Tag: voting systems
fox news coup

Newsflash: You Really Can't Trust Fox News Channel, Ever

Anyone who was cynical or dismissive about Fox News Channel before now has suddenly learned that they weren't cynical or dismissive enough. Astounding evidence emerging this week from the defamation lawsuit brought by Dominion Voting Systems against Fox, Rupert Murdoch, his son Lachlan and others shows, in excruciating detail, how the "fair and balanced" network actively lied to its viewers about purported "fraud" in the 2020 presidential election.

In their 192-page motion for summary judgment against Fox, the Dominion attorneys cite dozens of instances of Fox hosts and news executives consciously broadcasting truly outlandish falsehoods manufactured by former President Donald Trump's election team. Nobody with any sense could possibly have believed the nonsense claims of Rudy Giuliani and Sidney Powell, and nobody at Fox News did — as the internal messages and testimony cited by Dominion prove.

If it was ever possible to believe anything on Fox News, it isn't anymore. What these documents demonstrate beyond question is that from Murdoch down, the Fox apparatus prizes ratings above all else, and in their greed will readily trash the truth night after night. They know that they're lying, and they just don't care.

Actually, that's not entirely fair: The evidence shows that the Fox knaves knew they were lying and cared a little bit, because they realize how bad it all looks. But they lied anyway, over and over, because that's what hypnotizes the Trump cult.

"That whole narrative that Sidney was pushing, I did not believe it for one second," Fox host Sean Hannity testified about Powell, whom he described as a "lunatic" in a text message. Yet Hannity broadcast her claims repeatedly, no doubt inspiring viewers to believe violence might be required to restore Trump's "stolen" victory.

Evidently the Fox primetime hosts discussed their doubts among themselves. Laura Ingraham texted Hannity and Tucker Carlson that Powell "is a bit nuts.
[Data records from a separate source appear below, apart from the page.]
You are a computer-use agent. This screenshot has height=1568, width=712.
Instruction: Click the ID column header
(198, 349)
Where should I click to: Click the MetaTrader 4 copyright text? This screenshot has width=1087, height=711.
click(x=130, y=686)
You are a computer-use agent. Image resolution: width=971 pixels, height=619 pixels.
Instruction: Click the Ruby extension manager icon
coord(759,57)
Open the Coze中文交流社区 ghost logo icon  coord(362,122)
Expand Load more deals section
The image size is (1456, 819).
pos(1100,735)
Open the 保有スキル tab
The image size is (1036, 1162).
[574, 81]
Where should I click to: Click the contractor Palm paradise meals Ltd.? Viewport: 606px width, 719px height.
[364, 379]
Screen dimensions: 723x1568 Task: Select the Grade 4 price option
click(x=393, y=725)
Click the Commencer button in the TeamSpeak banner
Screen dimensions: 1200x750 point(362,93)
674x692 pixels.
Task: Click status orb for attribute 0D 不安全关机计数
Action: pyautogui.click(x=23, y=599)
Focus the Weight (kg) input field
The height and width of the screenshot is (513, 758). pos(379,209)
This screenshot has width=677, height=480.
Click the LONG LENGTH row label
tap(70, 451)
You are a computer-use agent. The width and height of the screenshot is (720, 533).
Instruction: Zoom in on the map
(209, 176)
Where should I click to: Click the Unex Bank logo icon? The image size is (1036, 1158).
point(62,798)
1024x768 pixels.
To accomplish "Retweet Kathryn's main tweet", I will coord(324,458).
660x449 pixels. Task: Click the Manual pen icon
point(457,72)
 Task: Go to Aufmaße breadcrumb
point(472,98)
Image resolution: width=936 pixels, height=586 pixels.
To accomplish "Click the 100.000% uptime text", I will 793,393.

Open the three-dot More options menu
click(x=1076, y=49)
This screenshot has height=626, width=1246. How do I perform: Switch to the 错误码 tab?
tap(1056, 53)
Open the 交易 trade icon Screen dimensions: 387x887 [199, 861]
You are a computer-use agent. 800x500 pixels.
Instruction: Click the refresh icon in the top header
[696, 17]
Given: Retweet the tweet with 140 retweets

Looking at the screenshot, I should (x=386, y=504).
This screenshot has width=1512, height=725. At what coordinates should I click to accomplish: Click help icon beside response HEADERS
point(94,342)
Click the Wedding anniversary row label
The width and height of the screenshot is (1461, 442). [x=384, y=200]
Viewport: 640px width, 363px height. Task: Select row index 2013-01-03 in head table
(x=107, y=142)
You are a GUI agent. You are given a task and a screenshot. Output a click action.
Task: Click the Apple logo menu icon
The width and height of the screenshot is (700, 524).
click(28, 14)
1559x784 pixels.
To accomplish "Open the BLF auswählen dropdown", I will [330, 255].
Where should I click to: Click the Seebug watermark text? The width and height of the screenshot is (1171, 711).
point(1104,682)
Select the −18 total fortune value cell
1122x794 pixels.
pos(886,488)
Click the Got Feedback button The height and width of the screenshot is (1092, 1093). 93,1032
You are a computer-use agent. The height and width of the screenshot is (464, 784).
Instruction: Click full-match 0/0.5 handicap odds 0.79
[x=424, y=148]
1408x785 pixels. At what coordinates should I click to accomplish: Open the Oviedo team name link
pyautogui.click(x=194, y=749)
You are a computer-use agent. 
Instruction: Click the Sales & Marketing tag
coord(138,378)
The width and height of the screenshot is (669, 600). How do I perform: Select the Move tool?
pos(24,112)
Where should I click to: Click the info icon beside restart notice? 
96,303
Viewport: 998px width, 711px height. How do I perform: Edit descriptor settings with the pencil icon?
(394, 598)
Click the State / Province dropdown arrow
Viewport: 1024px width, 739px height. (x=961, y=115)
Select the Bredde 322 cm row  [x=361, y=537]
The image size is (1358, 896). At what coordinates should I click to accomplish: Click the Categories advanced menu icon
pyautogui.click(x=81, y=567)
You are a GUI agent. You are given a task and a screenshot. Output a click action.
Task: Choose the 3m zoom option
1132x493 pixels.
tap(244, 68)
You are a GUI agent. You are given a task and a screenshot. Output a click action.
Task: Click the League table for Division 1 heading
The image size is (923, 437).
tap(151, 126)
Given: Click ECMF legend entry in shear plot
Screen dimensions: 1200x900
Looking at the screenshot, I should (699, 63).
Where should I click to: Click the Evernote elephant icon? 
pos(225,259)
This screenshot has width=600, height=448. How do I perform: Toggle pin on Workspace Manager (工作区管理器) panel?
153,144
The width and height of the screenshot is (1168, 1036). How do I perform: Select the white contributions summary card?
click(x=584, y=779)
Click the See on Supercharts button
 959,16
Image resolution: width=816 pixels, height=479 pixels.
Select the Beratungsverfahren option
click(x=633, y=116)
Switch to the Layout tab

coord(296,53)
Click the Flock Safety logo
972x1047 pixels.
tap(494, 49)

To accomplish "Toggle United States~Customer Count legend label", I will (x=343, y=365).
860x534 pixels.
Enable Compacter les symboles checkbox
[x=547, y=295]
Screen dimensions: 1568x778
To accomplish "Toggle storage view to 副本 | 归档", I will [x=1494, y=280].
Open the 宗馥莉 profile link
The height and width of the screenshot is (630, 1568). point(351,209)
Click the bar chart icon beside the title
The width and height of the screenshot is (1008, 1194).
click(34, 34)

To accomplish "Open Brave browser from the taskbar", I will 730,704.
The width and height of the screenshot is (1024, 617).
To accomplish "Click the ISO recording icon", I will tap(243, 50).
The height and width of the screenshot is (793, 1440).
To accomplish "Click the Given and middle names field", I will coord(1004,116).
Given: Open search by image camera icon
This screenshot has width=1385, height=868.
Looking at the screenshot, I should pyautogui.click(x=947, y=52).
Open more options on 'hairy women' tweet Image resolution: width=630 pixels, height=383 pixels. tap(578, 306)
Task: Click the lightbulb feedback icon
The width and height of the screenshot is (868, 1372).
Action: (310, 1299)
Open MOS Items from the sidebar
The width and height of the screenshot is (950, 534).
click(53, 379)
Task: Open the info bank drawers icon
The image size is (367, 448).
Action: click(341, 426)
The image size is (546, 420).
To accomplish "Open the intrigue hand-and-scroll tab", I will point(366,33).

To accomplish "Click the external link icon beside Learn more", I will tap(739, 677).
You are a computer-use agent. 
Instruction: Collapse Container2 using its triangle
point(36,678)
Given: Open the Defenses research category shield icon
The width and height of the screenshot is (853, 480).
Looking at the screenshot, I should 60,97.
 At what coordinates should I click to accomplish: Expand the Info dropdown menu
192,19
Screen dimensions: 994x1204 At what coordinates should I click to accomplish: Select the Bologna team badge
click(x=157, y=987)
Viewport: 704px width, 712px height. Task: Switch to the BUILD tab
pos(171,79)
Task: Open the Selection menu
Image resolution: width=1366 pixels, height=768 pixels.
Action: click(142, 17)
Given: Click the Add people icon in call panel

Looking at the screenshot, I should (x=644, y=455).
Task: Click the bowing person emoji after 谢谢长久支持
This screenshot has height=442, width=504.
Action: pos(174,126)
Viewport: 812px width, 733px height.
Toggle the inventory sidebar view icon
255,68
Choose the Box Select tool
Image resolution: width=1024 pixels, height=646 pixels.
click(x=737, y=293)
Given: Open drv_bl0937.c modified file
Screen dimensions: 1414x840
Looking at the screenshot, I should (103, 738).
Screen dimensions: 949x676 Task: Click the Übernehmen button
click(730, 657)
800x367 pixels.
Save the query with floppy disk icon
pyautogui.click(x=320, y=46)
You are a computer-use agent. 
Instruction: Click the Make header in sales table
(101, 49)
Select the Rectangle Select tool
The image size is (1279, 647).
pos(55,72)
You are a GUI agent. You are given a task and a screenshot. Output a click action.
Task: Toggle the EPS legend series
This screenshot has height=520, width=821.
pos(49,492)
Sorry but she is." Carlson texted that "Sidney Powell is lying," mocking her conspiracy theories as "ludicrous" and "totally off the rails." Yet that wasn't what they told the gullible Fox audience, who yearned to believe that Trump could nullify Biden's election somehow.

Nearly every Fox host colluded in this immoral scheme.

The behavior of Maria Bartiromo, who had built a reputation as a competent business journalist, was so disturbing that her colleagues began to question her mental condition. In the days following the election, when she first promoted Powell's mad theories about Dominion software switching votes from Trump to Biden, Bartiromo received a startling email from the Trump lawyer about her "source" on the Dominion fraud accusations.

In that message, titled "Election Fraud Info," the source also claimed that Supreme Court Justice Antonin Scalia was purposefully killed at the annual Bohemian Grove camp during a weeklong human hunting expedition and that the late Fox News CEO Roger Ailes and Rupert Murdoch were secretly meeting to decide how to trash Trump.

"Who am I? And how do I know all of this?" wrote Powell's source. "I've had the strangest dreams since I was a little girl, was internally decapitated, and yet, I live. The Wind tells me I'm a ghost, but I don't believe it."

Former CNN anchor Lou Dobbs, who received (and concealed) that same insane message, likewise reinforced the loony conspiracies articulated by the Trump lawyers. On Twitter and on air, he echoed Powell's warning that the 2020 election represented a "cyber Pearl Harbor" and berated Attorney General William Barr for debunking the president's fraud claims. "We have tremendous evidence already," Dobbs said — a remark he later admitted, under oath, was simply never true.

In a limited space, it is impossible to convey the full impact of these disclosures, which have vaporized the reputations of Dobbs, Bartiromo, Carlson, Hannity, Ingraham and their bosses like a nuclear blast. While their deranged viewers may remain, they are forever diminished. Neither Fox News nor its personnel have ever retracted their grotesque lies

More important than the fortunes of Fox News — which should suffer a summary judgment and a multibillion-dollar penalty — was the malignant purpose of that fraudulent "election fraud" campaign. Steve Bannon, a convicted fraudster himself, articulated its aims in a message to Bartiromo within days after the election.

Bannon confided to her that "71 million voters will never accept Biden. This process is to destroy his presidency before it even starts; IF it even starts. We either close on Trumps (sic) victory or delegitimize Biden. THE PLAY."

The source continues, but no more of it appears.